* _Your instructions_
Put each line of the records below into a JSON list of strings, one string per line, skipping blank lines. Leave the pictures out of the answer.

Data entries:
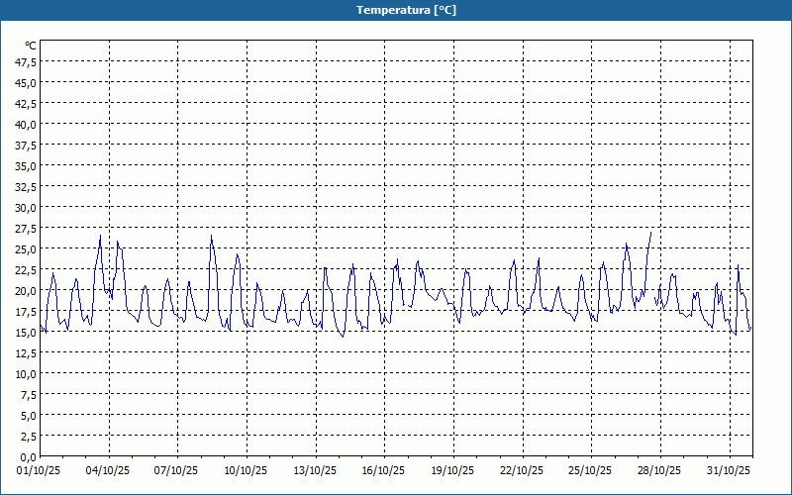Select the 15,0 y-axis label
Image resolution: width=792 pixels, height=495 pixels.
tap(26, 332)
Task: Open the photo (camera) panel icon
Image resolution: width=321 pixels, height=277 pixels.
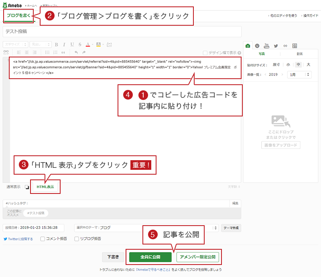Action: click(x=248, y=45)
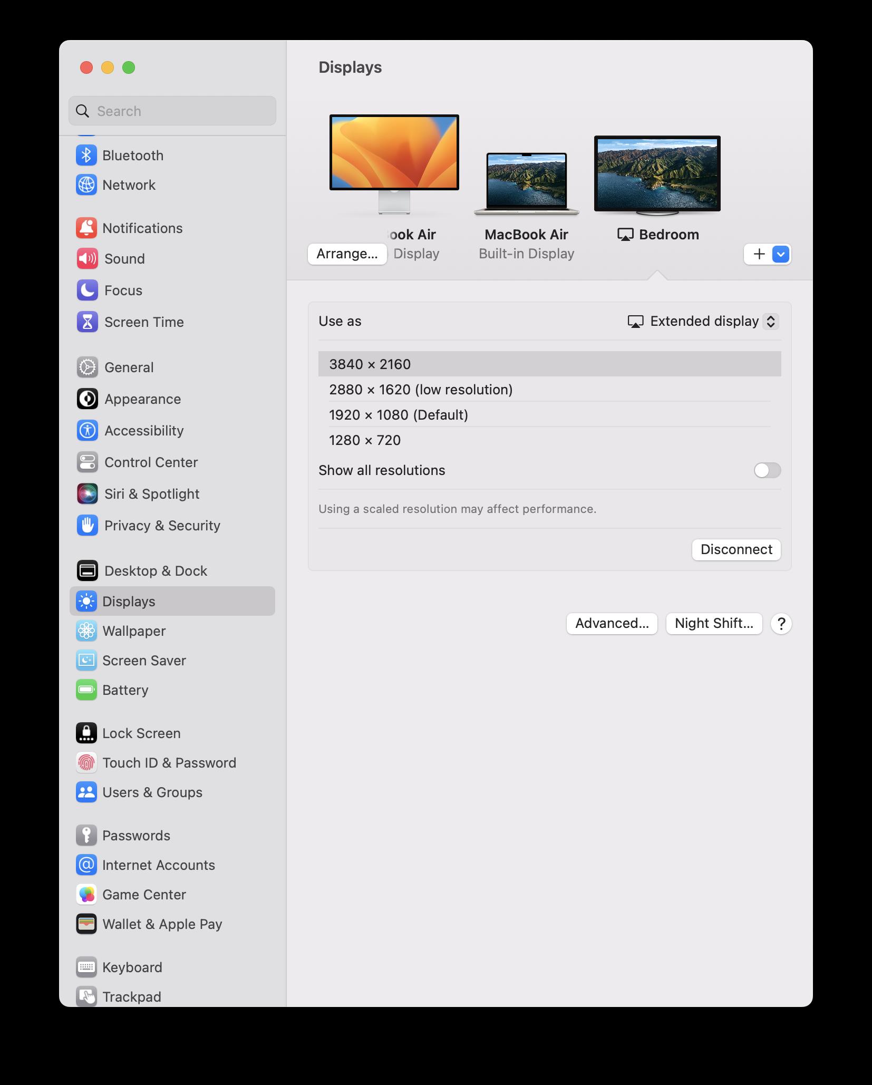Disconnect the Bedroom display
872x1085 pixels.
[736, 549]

* _Answer to the task_
[
  "Select the 15,0 y-axis label",
  "Image resolution: width=792 pixels, height=495 pixels.",
  "tap(26, 332)",
  "Task: Open the photo (camera) panel icon",
  "Image resolution: width=321 pixels, height=277 pixels.",
  "Action: click(x=248, y=45)",
  "Disconnect the Bedroom display",
  "872x1085 pixels.",
  "[736, 549]"
]